Certain oversights during app design can increase cloud costs. Dive into the details of four often-overlooked mistakes, and learn how to avoid them to keep your budget in check.

Most cloud users have already learned -- some painfully -- that many applications can't simply move to the cloud. Cloud infrastructure generates costs differently than data centers, so developers have to design applications to avoid certain tasks that are unusually expensive in the cloud.

Specifically, there are four common elements that can stand in the way of a cost-effective cloud application: overcomponentization, unnecessary overhead, overlooked cloud platform borders and overloaded databases. Any of these can make it difficult to stay true to a cloud budget.

Overcomponentization

Application componentization is a popular development trend, as it enables applications to more easily scale. Overcomponentization happens when developers break an application up into too many separately hosted components. Each component means a separate hosting instance and a separate fee, which can cause an organization to exceed its cloud budget.

Sometimes, this problem occurs because developers design applications with data center hosting in mind, and then those apps are later targeted for cloud deployment. Other times, it's because teams are focused on their own efficiency or on the value of component reuse.

Today, however, it's microservices that create the most risk. When a company goes too far to encourage microservices deployment, the result is an excessive number of hosing instances. To address this problem, use containers instead of VMs in the cloud, and review and justify every decision to create a separate component.

Unnecessary overhead

Cloud providers charge for the applications that run on their platforms based, in part, on the size of the machine image. It's easy to end up with unnecessary elements in a machine image, such as middleware that's no longer referenced. In an attempt to standardize application platforms, many companies will try to pick a common OS and middleware, but that could cause cloud costs to climb.
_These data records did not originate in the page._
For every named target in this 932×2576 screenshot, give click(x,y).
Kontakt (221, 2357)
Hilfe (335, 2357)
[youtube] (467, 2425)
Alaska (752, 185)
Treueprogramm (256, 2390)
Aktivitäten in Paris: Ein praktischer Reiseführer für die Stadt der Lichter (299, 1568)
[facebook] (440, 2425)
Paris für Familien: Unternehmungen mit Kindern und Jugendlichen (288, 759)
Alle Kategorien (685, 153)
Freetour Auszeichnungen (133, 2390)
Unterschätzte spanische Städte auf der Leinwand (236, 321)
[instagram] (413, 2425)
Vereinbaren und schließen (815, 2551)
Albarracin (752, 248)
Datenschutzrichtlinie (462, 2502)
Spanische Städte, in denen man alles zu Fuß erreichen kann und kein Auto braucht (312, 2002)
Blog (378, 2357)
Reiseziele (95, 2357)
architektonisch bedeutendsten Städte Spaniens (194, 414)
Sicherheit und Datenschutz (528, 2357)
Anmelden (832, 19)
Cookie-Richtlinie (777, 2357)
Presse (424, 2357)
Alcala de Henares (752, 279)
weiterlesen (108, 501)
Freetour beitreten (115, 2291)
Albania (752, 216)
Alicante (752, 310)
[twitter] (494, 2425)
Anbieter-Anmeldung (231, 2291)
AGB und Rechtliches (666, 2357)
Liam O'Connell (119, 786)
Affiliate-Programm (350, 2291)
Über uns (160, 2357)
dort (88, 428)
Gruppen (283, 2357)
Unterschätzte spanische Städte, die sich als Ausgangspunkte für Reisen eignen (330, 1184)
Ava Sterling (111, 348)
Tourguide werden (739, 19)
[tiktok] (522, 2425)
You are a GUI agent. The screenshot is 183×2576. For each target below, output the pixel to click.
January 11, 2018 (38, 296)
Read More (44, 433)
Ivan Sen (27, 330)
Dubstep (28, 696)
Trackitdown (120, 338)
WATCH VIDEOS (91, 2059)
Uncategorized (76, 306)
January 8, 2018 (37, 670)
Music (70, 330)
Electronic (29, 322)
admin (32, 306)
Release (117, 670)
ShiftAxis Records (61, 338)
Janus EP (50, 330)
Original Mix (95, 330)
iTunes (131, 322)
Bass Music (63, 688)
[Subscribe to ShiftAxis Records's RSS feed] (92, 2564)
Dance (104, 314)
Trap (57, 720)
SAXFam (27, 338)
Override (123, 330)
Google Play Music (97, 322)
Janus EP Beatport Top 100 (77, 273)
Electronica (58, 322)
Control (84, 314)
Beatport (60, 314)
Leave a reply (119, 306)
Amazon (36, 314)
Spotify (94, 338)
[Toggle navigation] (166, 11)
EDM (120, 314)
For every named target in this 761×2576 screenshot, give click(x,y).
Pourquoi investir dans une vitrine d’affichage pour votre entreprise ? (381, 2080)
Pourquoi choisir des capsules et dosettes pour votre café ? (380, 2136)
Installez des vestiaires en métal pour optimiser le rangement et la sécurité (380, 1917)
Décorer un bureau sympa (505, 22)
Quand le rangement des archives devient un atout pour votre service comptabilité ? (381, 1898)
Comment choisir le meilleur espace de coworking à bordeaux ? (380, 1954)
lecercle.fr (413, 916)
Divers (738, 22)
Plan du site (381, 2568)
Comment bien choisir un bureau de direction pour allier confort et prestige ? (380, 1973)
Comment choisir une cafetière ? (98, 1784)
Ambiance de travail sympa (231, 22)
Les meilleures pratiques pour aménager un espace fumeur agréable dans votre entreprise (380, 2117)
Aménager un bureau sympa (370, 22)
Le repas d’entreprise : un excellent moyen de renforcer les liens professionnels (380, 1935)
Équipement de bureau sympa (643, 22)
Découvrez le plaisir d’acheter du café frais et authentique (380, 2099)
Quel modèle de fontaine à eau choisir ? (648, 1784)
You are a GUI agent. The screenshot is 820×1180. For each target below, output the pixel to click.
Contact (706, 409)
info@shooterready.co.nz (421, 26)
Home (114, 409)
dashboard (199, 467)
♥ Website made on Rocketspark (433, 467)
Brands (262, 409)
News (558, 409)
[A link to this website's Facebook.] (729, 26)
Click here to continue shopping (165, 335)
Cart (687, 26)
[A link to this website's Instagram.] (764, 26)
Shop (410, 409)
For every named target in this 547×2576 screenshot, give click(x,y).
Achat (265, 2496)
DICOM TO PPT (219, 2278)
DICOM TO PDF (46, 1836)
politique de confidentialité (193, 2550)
App containerization will go a long way to address this problem. If you need VMs, divide applications by platform class, with each class representing a specific middleware/OS combination. Assign applications to the lowest, smallest class where they'll run.

Overlooked cloud borders

When you plan for scaling and overlook cloud platform borders, it can wreak havoc on a cloud budget.

Many architects separately break out application components that need to scale to accommodate larger loads or require high availability. Sometimes, the deployment process for these components involves scaled instances that burst onto another cloud platform or from the cloud to the data center. These types of border crossings generate traffic charges.

To address this problem, map out workflows to see how data moves between application components. Look for places where the workflow intercepts components that need to scale under load or will redeploy to a different cloud or data center. Red-flag these components, and communicate the potential cost implications to the operations team.

Overloaded cloud databases

A software pipeline starts with architects and ends with operations, and everywhere along that line, smart decisions can be reinforced or undone.

Cloud providers charge users for the total number of database instances, storage, access, I/O bandwidth, licensing and other fees. In hybrid or multi-cloud deployments, there may be additional traffic charges to access a database outside the cloud or data center where it's hosted. Depending on how these various costs work out, some designers might push all their data into a common database to reduce the number of instances. However, this can hammer a cloud budget with other increased database costs.

Never design an application that extensively accesses databases across cloud and data center boundaries or across multiple clouds. If the database is in read-only mode, it may be cheaper to host it in multiple places. If it's a write-mode database, consider a single hosting point.

Also, weigh the relative costs of hosting multiple databases with a limited number of data elements vs. one database with a large number. Remember that each time any component reads/writes a database, you'll likely be charged for I/O bandwidth for the entire record, including fields the component doesn't really need.

Open communication lines

A software pipeline starts with architects and ends with operations, and anywhere along that line, smart decisions can be reinforced or undone.

The solution to that is communication. Clearly communicate any assumptions about the four issues mentioned above in the documentation that accompanies a software release. Also, if you use DevOps or orchestration tools during testing -- then transfer to operations -- include how application design dealt with these issues. Otherwise, a lot of good design work can be undone.